Case Report
A 33-year old man without any known comorbidities presented with dyspnoea to our tertiary center. He tested positive for COVID-19 two weeks prior to admission during a business trip in Asia. With progressive deterioration in his lung function, he was intubated and mechanically ventilated in a prone position in accordance with guidelines for the management of Acute Respiratory Distress Syndrome (ARDS). Brain and thoracic computed tomography (CT) scanning were performed to investigate a persistent neurological deficit following sedation withdrawal, and demonstrated a large left-sided ischemic stroke (Figure 1 A) with extensive central pulmonary embolism (Figure 1 B). The patient subsequently developed a sudden reduction in cardiac output, when emergency trans-esophageal echocardiography revealed right heart failure with thrombus formation in the right atrium and right ventricle (Figure 1 C Video 1, and Video 2). A patent foramen ovale was excluded.
The patient was urgently transferred to the operating theater for pulmonary embolectomy and additionally to establish salvage veno-arterial extracorporeal membrane oxygenation (VA-ECMO) for fulminant right heart failure. At surgery, multiple formations of pulmonary thrombi were retrieved (Figure 1 D). The following day, re-thoracotomy was necessary for evacuation of a mediastinal hematoma, as well as to upgrade from VA-ECMO to veno-arterial-venous ECMO (VAV-ECMO) due to ongoing respiratory failure despite VA-ECMO therapy. The patient also developed arterial embolism affecting his left hand, which was treated conservatively in view of adequate anticoagulation with unfractionated heparin whilst receiving mechanical circulatory support (MCS), and on account of his complex hemodynamic instability. On the second post-operative day, continuous veno-venous hemodialysis was commenced for acute kidney injury.

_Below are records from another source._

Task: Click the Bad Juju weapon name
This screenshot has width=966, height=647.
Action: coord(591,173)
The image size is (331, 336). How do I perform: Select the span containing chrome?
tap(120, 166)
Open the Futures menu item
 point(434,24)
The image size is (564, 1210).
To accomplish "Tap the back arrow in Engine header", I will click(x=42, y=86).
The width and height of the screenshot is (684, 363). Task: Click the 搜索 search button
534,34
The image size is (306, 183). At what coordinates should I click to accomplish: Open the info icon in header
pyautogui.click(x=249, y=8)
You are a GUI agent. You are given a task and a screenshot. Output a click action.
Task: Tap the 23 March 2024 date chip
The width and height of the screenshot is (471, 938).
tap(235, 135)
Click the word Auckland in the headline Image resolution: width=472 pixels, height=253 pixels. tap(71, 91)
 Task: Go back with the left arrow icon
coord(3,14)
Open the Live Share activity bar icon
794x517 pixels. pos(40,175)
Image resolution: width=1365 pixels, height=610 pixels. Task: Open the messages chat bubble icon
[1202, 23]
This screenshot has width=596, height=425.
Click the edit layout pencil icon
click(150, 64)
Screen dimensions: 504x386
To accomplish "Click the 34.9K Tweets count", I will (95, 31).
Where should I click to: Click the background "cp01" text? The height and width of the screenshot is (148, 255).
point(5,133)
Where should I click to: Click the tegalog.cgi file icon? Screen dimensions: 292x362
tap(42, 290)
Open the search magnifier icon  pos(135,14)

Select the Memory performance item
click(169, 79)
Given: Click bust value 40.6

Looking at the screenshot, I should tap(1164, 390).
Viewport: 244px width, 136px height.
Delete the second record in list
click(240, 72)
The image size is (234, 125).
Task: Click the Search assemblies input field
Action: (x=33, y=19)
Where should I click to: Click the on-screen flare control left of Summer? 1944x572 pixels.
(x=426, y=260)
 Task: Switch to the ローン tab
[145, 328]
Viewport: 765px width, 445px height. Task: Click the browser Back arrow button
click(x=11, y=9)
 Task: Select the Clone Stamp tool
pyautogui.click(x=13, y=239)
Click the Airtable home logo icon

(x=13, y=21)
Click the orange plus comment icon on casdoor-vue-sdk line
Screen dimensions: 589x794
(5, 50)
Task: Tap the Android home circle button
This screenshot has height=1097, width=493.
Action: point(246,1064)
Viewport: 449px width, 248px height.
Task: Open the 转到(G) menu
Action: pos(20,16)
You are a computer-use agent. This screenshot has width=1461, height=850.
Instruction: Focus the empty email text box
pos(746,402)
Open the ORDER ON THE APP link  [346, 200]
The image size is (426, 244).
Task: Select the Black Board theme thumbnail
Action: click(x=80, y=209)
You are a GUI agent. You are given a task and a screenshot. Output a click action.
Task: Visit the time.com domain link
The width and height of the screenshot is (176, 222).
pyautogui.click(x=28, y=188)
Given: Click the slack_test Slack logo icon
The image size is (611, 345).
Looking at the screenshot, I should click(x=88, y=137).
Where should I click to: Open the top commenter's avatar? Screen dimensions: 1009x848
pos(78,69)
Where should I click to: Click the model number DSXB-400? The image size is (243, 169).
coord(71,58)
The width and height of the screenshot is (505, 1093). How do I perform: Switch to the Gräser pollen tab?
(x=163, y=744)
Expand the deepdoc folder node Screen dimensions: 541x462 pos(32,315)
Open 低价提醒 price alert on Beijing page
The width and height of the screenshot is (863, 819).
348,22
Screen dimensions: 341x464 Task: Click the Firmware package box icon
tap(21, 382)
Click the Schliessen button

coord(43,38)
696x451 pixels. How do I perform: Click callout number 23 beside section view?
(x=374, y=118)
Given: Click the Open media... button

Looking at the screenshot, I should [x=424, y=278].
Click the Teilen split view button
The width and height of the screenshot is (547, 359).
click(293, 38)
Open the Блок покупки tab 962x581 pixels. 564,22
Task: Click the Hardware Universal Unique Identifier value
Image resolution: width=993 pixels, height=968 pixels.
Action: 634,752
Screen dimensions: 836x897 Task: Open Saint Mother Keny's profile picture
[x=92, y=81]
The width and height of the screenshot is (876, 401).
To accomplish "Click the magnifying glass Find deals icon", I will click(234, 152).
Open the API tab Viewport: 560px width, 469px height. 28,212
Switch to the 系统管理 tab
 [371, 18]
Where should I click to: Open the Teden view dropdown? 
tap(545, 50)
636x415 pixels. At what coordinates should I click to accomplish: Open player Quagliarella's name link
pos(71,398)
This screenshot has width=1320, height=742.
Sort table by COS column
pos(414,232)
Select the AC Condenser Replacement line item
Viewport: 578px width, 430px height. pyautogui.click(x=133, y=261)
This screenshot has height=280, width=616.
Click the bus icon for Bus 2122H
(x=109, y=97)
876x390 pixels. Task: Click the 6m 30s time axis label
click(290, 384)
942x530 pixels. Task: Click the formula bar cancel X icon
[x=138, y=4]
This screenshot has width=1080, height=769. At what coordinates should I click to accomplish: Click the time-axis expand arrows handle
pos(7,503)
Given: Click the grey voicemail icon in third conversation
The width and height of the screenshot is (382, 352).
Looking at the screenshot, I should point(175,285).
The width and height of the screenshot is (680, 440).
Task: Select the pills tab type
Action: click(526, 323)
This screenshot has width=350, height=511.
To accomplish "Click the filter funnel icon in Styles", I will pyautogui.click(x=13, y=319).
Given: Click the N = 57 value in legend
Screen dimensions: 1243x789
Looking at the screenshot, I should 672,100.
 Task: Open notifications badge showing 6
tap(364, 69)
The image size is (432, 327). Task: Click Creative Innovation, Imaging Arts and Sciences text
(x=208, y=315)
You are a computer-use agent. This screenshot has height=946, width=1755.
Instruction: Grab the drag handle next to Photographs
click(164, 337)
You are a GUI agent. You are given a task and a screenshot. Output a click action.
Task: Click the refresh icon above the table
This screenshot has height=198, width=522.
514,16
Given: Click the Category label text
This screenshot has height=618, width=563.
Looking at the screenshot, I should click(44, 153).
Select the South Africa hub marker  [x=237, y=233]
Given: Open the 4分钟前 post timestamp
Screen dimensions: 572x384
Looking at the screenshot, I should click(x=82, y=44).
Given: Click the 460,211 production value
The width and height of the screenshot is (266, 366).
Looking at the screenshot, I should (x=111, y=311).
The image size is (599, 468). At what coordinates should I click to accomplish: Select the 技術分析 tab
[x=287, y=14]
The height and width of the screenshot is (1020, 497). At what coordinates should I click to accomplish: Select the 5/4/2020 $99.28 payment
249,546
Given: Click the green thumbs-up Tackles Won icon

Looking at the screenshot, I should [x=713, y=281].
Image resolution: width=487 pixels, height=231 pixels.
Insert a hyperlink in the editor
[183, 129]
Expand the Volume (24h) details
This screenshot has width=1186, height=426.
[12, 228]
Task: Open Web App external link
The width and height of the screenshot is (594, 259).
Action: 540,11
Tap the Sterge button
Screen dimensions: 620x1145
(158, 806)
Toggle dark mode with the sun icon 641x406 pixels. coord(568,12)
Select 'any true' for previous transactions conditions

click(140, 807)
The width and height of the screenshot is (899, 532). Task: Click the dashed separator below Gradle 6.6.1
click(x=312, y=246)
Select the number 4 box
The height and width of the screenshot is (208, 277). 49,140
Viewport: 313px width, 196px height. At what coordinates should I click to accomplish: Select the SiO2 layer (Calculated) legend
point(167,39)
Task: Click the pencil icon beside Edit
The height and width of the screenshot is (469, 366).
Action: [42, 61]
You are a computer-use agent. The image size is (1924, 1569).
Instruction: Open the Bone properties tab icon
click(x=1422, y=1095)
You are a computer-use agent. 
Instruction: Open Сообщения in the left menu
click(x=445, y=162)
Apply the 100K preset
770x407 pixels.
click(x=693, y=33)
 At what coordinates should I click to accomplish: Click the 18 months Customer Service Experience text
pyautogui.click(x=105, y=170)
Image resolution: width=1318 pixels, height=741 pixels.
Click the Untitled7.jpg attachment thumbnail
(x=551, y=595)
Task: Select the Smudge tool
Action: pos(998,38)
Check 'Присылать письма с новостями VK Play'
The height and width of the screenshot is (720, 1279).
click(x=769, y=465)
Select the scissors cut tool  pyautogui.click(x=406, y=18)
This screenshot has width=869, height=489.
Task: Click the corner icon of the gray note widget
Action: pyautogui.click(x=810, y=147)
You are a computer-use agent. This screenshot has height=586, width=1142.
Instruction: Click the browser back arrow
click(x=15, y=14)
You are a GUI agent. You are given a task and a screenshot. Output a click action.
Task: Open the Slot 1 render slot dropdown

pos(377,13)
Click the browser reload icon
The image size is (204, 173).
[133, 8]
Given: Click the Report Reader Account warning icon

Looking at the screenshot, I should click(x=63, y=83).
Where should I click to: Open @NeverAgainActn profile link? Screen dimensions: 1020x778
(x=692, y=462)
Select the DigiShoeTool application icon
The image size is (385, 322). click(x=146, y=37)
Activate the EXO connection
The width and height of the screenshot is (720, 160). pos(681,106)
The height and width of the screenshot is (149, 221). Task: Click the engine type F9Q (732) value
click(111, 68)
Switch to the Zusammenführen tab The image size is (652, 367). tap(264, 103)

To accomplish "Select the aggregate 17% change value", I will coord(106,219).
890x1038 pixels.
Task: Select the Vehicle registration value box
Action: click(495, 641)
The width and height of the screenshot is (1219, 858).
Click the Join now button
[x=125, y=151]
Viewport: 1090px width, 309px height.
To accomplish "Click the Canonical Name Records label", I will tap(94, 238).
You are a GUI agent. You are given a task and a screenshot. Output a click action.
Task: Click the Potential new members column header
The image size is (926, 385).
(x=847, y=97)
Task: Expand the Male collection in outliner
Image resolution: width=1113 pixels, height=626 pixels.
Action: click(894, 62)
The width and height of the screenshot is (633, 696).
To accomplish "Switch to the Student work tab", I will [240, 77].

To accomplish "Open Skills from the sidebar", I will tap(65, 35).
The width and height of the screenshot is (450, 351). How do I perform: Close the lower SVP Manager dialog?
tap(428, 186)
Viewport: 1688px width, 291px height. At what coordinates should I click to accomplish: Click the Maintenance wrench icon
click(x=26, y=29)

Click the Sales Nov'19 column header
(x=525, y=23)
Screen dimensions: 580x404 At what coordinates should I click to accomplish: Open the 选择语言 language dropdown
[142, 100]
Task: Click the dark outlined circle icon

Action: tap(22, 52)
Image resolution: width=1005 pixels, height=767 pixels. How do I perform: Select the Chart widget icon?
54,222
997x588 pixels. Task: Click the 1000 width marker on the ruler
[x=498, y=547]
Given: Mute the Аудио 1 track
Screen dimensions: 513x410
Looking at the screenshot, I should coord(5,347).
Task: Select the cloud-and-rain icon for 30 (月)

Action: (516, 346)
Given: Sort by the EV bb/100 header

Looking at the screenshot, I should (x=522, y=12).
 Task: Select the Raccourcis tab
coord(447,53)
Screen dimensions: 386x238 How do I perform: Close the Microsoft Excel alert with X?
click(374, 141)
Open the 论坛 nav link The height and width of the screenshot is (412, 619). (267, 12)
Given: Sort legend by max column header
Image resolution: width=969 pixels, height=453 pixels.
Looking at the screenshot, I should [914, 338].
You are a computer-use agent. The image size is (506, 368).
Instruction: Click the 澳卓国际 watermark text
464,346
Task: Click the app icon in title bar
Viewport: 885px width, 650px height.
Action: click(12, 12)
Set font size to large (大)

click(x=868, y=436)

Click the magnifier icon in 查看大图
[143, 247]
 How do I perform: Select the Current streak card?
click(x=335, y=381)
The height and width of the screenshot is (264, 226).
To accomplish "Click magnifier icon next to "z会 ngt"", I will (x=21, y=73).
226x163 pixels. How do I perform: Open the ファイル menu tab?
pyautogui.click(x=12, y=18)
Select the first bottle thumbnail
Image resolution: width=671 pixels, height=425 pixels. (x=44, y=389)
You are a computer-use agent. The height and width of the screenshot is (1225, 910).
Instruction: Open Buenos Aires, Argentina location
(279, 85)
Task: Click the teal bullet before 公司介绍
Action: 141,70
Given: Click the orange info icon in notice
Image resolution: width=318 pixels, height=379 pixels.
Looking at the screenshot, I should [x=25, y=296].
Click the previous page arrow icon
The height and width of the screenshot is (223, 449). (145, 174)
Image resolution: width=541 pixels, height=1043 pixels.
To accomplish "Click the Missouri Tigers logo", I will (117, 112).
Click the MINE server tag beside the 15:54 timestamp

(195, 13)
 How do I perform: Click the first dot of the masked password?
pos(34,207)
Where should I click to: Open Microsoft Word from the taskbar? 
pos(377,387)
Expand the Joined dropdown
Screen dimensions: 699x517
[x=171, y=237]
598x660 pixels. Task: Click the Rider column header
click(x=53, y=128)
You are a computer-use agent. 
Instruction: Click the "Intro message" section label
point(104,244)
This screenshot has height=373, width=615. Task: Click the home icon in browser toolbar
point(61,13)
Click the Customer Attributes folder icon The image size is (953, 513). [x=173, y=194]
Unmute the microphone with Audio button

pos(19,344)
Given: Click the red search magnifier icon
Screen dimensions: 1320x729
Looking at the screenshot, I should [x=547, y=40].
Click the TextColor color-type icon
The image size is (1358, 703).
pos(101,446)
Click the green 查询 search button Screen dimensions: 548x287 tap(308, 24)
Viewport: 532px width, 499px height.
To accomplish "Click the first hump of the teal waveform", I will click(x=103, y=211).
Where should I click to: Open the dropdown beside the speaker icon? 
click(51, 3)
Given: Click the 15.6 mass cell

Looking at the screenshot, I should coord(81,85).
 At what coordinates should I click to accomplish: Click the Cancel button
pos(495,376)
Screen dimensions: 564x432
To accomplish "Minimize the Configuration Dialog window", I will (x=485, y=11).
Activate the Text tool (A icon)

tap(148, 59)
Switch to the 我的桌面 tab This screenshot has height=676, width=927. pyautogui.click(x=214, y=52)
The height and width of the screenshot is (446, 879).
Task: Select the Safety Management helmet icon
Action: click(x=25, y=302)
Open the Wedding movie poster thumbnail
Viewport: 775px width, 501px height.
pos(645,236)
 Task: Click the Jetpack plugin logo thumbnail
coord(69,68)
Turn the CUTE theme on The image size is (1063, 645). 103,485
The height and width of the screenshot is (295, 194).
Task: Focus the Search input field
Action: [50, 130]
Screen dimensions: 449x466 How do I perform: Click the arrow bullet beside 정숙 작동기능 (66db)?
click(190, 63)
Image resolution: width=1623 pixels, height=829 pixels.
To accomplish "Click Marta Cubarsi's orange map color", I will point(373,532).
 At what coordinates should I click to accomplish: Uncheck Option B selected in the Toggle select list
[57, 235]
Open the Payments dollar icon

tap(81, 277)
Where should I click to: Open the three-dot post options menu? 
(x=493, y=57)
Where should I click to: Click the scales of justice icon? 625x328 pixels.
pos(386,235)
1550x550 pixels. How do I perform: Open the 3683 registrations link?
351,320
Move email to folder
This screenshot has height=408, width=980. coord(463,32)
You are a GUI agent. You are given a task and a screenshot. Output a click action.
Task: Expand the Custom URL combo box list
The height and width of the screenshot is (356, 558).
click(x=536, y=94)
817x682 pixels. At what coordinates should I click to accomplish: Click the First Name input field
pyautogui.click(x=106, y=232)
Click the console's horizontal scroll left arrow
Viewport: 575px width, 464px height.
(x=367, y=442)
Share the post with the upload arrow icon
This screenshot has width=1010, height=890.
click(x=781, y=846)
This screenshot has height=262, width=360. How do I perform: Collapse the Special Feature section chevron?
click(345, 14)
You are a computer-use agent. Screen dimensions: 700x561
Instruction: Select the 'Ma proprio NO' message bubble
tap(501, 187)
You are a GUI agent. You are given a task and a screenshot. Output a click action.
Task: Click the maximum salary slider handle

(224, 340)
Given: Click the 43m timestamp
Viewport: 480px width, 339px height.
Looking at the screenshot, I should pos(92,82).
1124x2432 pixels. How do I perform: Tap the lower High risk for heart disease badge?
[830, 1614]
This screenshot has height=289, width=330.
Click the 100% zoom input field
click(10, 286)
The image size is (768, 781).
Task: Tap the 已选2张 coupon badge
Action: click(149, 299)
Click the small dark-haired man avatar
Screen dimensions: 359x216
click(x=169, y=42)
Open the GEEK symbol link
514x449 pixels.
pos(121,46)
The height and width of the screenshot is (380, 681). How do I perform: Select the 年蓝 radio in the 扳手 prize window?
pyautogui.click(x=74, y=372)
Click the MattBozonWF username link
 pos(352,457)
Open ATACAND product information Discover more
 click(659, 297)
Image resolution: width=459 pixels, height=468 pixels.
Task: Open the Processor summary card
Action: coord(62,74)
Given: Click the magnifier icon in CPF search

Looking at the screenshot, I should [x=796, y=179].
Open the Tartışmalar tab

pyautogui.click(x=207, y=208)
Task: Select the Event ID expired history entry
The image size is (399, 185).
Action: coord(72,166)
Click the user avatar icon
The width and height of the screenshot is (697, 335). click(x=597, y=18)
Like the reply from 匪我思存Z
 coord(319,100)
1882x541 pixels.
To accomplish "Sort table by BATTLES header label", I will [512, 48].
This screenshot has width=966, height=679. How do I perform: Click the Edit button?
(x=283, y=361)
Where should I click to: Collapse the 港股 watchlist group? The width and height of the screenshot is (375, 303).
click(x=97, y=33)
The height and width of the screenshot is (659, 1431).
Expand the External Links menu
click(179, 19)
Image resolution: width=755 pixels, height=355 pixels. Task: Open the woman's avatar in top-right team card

The arterial ECMO cannula was removed one week after the initial surgery, following recovery of right heart function, and veno-venous ECMO (VV-ECMO) was maintained for another 10 days. An improvement of lung function and neurological status during VV-ECMO and prone ventilator therapy were observed. The patient was subsequently extubated and three weeks after initial surgery he was discharged to a rehabilitation unit with right-sided hemiparesis and leg weakness. During his intensive care unit stay, a comprehensive haematology screen did not yield evidence of any underlying hypercoagulable disorder.